Message Parsing

Here is what my logstash output looks like:

output {
  elasticsearch {
    index => "%{[@metadata][beat]}"
    hosts => "192.168.0.103"
  }
}

Logstash errors are as follows:

[2020-11-18T13:08:12,824][WARN ][logstash.codecs.jsonlines][main][26da92079e525d4bfdac5a892ff28079c6695bd768a516e8a992f0d588033c05] Received an event that has a different character encoding than you configured. {:text=>"\\u000E\\x97P]...
 [2020-11-18T13:08:12,826][WARN ][logstash.codecs.jsonlines][main][26da92079e525d4bfdac5a892ff28079c6695bd768a516e8a992f0d588033c05] JSON parse error, original data now in message field {:error=>#<LogStash::Json::ParserError: Unrecognized token 'z': was expecting ('true', 'false' or 'null')
 at [Source: (String)"z -9\x92\u0001~\u0000/\f\x960l...

I added

codec => plain {
      charset => "ISO-8859-1"
    }

But am getting similar error messages:

JSON parse error, original data now in message field {:error=>#<LogStash::Json::ParserError: Unexpected character...
Received an event that has a different character encoding than you configured. {:text=>"\\xB6\\xA6}e#\\x

Hi,

I don't think it has something to do with the output - I guess it is connected to the input:

JSON parse error, original data now in message field

output plugins do not parse the data - they serialize it.
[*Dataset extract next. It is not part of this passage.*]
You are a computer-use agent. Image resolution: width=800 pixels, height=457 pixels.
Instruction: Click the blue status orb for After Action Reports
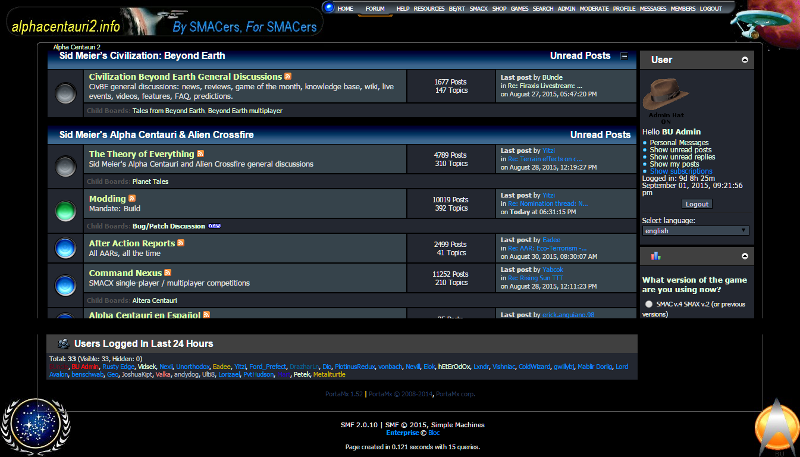(x=66, y=246)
Can you show us the complete pipeline?

input {
    tcp {
    port => 5044
    codec => json
    }
}

filter {
  date {
    match => [ "timeMillis", "UNIX_MS" ]
  }
}

output {
  elasticsearch {
    index => "%{[@metadata][beat]}"
    hosts => "192.168.0.103"
    codec => plain {
      charset => "ISO-8859-1"
    }
  }
}

Where do you get your data from? According to the character pages:
\xB6

The pilcrow , , also called the paragraph mark , paragraph sign , paraph , alinea , or blind P , is a typographical character marking the start of a paragraph.
](Pilcrow - Wikipedia)

\xA6

The vertical bar , | , is a glyph with various uses in mathematics, computing, and typography. It has many names, often related to particular meanings: Sheffer stroke (in logic), verti-bar , vbar , stick , vertical line , vertical slash, bar , pike , or pipe , and several variants on these names. It is occasionally considered an allograph of broken bar (see below).
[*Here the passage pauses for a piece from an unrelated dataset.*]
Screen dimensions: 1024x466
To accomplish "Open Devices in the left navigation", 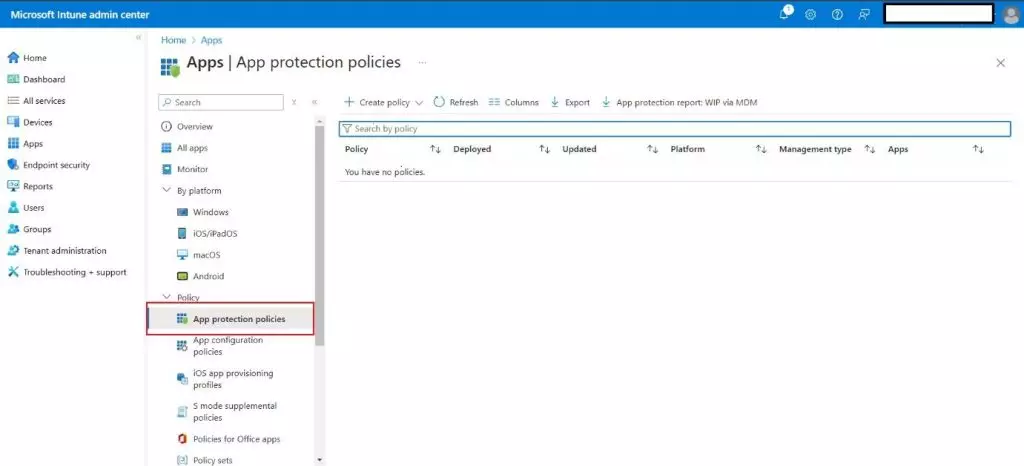I will (37, 122).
In what character encoding do you receive the data - have you tried setting the encoding on the input instead of the output?

Best regards
Wolfram

I am sending logs from one of my Linux clients. Here is part of the filebeat.yml from that client:

- type: log
  # Change to true to enable this input configuration.
  enabled: true
  # Paths that should be crawled and fetched. Glob based paths.
  paths:
    - /var/log/*.log

Are you sure that the logs are in json format? That would explain the json codec errors...